Le style unique de Julien et son inspiration résonnent chez ses concurrents, et par exemple dans une parodie littéraire dans le journal New England Palladium en 1801 :
« À l'imitation de M. Julien, je veux vous dire que j'ouvre une maison d'entretien public, où chaque épicurien intellectuel peut être heureux avec son plat préféré. Le moraliste doit être régalé avec l'éthique, le philologue critique [...] et les dames seront livrées avec des remarques sur la tenue vestimentaire et la mode. Après les repas somptueux offerts par Tatler, The Spectator, The Guardian, Rambler et Cie, tous les candidats succédant à la faveur public, dans cette province, doivent apparaître au désavantage. J'ai la présomption d'imaginer que je peux produire quelque chose qui peut rivaliser, au point d'excellence, avec des mets de choix de ces traiteurs capables. Mais comme la situation et les habitudes du nouveau monde diffèrent considérablement de ceux de l'ancien, si je dois être le bonheur d'étonner le goût de mes clients, je n'ai pas d'opinion moyenne de ma cuisine[10]. »

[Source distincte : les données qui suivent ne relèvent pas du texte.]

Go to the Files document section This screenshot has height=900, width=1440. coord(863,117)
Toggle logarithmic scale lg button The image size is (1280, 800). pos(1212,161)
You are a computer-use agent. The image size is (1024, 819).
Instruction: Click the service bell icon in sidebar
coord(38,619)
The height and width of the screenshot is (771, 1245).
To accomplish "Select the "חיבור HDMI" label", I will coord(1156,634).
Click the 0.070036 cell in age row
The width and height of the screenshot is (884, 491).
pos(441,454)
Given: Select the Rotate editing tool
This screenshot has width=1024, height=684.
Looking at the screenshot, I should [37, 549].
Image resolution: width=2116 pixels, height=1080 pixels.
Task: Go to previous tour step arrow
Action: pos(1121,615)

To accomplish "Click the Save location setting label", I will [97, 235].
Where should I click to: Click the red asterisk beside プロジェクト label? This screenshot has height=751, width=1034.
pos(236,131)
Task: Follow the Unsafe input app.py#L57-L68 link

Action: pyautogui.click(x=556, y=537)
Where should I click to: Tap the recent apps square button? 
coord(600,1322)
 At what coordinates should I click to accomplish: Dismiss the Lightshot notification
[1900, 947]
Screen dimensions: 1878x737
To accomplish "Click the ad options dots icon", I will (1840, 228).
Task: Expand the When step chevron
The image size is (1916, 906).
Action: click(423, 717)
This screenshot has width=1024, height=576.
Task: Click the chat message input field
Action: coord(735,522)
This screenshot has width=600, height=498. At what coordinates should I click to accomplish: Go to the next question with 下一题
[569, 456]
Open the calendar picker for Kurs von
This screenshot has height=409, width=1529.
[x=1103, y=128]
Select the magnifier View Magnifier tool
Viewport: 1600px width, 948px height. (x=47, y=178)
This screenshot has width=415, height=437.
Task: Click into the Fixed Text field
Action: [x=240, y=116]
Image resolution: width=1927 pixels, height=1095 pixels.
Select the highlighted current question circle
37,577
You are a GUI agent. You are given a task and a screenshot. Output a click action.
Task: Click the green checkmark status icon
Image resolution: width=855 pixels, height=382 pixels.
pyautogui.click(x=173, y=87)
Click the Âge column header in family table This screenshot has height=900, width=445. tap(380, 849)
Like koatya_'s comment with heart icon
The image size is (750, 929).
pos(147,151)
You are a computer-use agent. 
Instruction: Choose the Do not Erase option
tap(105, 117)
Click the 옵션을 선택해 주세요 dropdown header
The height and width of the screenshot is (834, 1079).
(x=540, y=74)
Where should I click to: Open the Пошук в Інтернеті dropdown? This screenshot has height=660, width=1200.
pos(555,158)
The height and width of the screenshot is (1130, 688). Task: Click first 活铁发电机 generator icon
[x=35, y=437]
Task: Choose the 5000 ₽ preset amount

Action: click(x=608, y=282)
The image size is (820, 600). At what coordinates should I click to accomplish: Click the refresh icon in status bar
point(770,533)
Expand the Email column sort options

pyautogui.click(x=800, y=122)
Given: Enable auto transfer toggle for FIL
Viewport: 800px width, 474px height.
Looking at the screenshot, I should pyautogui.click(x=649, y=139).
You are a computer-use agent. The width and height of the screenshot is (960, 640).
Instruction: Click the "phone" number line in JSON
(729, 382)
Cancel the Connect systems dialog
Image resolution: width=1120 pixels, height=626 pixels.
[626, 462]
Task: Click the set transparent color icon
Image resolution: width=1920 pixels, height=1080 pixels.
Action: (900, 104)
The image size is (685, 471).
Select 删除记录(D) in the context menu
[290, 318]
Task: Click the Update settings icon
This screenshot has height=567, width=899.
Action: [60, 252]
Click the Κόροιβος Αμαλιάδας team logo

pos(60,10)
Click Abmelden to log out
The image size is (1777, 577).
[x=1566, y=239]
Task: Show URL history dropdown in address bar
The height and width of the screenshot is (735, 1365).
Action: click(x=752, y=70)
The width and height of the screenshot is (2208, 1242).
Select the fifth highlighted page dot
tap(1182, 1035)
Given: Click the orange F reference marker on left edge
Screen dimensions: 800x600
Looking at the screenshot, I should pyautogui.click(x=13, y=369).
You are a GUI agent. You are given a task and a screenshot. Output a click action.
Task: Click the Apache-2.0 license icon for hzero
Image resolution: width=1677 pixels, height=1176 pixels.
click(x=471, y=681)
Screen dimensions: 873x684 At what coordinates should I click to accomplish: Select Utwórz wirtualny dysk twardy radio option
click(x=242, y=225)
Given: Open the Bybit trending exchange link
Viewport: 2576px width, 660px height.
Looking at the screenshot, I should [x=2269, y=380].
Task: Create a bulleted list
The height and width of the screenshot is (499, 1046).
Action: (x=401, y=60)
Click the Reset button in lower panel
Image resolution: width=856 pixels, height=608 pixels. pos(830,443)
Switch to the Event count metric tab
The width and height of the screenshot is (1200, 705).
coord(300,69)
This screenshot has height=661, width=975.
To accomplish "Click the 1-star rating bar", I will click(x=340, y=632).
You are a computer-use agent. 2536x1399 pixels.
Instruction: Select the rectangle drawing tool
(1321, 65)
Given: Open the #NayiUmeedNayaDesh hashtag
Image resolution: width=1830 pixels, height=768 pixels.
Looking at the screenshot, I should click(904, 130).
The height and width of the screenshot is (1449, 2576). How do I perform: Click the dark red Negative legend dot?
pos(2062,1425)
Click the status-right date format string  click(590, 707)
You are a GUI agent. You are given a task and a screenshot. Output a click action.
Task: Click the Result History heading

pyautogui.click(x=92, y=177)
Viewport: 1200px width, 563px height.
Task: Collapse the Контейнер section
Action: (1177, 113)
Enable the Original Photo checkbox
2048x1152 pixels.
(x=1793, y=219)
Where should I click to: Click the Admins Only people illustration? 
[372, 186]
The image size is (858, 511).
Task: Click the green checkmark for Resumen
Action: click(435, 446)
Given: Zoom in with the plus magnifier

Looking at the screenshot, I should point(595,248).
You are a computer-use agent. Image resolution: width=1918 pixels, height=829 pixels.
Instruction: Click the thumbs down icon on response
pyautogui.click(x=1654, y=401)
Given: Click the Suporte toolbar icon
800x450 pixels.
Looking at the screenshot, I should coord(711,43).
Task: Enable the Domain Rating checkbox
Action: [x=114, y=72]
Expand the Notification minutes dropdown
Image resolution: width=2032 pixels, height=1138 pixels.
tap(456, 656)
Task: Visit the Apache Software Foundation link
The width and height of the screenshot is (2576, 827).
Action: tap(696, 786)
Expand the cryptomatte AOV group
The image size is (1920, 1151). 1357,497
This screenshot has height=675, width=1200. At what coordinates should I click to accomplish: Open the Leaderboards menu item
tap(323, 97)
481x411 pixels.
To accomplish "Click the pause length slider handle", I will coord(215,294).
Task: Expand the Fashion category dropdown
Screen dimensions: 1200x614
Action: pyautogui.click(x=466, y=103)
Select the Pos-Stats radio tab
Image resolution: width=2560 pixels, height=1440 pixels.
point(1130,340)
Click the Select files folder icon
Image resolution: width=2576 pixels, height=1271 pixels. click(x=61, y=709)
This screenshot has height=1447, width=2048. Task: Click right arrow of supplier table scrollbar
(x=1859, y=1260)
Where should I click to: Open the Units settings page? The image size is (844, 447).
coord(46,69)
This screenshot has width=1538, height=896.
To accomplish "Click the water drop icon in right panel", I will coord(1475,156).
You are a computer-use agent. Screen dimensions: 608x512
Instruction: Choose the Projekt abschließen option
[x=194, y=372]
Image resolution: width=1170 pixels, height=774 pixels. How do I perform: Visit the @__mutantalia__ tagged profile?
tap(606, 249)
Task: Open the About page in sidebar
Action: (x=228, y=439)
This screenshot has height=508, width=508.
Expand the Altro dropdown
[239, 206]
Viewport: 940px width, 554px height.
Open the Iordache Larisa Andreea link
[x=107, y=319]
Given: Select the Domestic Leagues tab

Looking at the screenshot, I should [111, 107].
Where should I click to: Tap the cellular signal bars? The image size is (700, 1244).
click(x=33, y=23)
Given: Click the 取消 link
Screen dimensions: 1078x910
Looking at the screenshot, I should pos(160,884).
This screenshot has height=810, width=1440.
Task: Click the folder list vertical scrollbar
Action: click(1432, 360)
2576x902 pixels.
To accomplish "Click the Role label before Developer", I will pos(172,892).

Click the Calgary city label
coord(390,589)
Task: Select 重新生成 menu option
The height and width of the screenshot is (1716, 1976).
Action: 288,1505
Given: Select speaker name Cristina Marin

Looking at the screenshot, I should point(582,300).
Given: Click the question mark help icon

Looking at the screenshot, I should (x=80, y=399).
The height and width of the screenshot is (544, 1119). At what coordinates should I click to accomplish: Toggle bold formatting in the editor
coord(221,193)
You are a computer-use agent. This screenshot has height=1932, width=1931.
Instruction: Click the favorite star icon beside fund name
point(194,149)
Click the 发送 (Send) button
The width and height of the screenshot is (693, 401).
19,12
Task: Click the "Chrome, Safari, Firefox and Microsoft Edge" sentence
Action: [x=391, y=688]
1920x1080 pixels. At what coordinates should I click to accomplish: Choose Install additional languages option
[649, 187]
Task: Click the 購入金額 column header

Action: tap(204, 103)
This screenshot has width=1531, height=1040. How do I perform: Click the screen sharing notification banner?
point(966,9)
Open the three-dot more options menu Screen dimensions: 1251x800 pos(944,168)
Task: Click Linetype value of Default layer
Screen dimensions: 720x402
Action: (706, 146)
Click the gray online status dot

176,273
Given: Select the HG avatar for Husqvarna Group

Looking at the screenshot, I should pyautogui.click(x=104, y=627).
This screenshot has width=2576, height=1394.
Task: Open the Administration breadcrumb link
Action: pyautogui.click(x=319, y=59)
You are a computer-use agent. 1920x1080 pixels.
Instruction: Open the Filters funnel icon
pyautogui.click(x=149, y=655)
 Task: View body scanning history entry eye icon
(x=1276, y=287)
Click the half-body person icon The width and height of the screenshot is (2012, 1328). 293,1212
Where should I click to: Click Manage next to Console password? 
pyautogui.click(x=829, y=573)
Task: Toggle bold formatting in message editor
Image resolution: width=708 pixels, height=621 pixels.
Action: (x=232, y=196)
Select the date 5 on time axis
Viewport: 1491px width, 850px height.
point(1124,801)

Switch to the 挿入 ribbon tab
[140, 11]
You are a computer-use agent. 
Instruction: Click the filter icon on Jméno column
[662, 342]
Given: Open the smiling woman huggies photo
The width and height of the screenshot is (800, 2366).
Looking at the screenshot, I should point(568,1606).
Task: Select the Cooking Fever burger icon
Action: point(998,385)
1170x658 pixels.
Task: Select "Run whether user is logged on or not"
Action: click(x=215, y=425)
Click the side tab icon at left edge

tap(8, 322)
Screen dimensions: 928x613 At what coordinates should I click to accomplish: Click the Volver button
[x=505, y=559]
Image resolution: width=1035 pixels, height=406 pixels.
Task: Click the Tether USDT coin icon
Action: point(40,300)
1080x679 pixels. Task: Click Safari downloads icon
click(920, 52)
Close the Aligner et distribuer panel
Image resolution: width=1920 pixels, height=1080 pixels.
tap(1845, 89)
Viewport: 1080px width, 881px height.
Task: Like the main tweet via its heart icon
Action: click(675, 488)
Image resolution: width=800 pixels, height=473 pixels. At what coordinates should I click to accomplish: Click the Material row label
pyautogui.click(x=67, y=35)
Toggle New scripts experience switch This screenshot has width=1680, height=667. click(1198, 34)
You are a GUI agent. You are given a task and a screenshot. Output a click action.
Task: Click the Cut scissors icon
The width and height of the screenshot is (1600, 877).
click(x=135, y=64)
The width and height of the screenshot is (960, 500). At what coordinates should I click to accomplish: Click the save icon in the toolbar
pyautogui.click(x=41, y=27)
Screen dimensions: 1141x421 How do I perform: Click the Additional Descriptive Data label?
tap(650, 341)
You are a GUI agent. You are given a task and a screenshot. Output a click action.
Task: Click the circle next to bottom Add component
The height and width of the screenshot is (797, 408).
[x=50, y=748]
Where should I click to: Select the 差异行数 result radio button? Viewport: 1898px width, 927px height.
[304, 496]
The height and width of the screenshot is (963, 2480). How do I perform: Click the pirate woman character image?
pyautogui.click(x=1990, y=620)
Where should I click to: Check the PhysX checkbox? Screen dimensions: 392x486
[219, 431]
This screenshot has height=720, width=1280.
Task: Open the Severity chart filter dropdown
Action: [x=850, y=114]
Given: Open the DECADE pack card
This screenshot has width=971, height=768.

Parmi les évènements qui ont eu lieu dans le restaurant, il s'est déroulé un dîner du 1er régiment en 1798 pour le jour de l'Indépendance et les célébrations de l'anniversaire de la « Boston Franklin Typographical Association » entre 1803 et 1805[11],[12],[13].
Julien meurt en 1805 et est enterré dans le Central Burying Ground de Boston[14]. Sa femme, Hannah, continue à s'occuper du restaurant jusqu'en 1813[15],[16]. Autour de 1816, la direction du restaurant a été poursuivie par un compatriote de M. Julien nommé Frédéric Rouillard[17], jusqu'en 1823[18]. Le bâtiment est démoli entre 1824 et 1825. Edward H. Robbins construit sur l'ancien site du restaurant un multi-espace de montage fonctionnel nommé le « Julien Hall » en l'honneur du restaurant aujourd'hui disparu[19].
↑(en) Larry Stettner et Bill Morrison, Cooking for the Common Good: The Birth of a Natural Foods Soup Kitchen, Berkeley, Californie, North Atlantic Books, , p. 12.